After prestressing, the distribution pattern of the prestress force experiences continuous change due to the occurrence of long-term and short-term losses of prestress according to the use of the PSC structure. The long-term loss and the short-term loss of prestress corresponding to steps (2) and (3) in Figure 15 result in the variation of the value measured by the smart strand, which can be used to track the change in the state of the distribution of the prestress force.

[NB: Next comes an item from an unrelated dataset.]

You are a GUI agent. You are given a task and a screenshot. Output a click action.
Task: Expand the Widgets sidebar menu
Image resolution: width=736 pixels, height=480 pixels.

Considering that the prestress force measured by the smart strand has changed by $\Delta f$ from the prestressing stage to a definite time, it is reasonable to assume that the distribution curve of the prestress force has also translated by $\Delta f$ during that period. Even if the change in the distribution of the prestress force can be computed more accurately considering the deformation inside the section of the structure, increasing the accuracy is not worth the effort since the distribution pattern of the prestress force is approximated as a normal distribution. Accordingly, the changed mean prestress force at the considered time becomes $f_m+\Delta f$. Noting that the standard deviation has not changed, this means that the distribution of the prestress force at this time can be estimated by the $\mathrm{N}\left(f_m+\Delta f,{\sigma }^2\right)$ normal distribution [5].

4. Conclusions

This study verified that the individual strands pertaining to the same anchor could sustain different prestress forces and proposed a method enabling the estimation of the distribution of the prestress force in the anchor head in order to improve the applicability of the smart strands when present in limited number in PSC structures. To that goal, a special electromagnetic (EM) sensor device, adaptable to various hydraulic jacks, was fabricated to measure the prestress force of each individual strand in the anchor head. This device was used to measure the distribution of the prestress force in a construction site having real PSC girders. Field-measurement of the prestress force was conducted on a total of 24 types of structures with different levels of prestress, number of strands, curvature of tendon, and girder length, averaging 49 girders, 194 anchors, and 2716 strands. Normality test showed that the measured prestress force per anchor head was normally distributed. The mean of the normal distribution could be obtained by dividing the total prestress force applied by the hydraulic jack by the number of strands inserted in the anchor head. The evaluation of the factors influencing the standard deviation revealed its dependency on the level of prestress only, and that it is not significantly affected by the length of the structure, tendon sag ratio, or number of strands. This evaluation enabled us to propose a formula estimating the standard deviation in terms of the mean prestress force so as to completely define the normal distribution. The so-obtained distribution of the prestress force, together with the measurement of the limited number of smart strands included in the anchor, were then used to track the change in the distribution of the prestress force in the in-service PSC structure.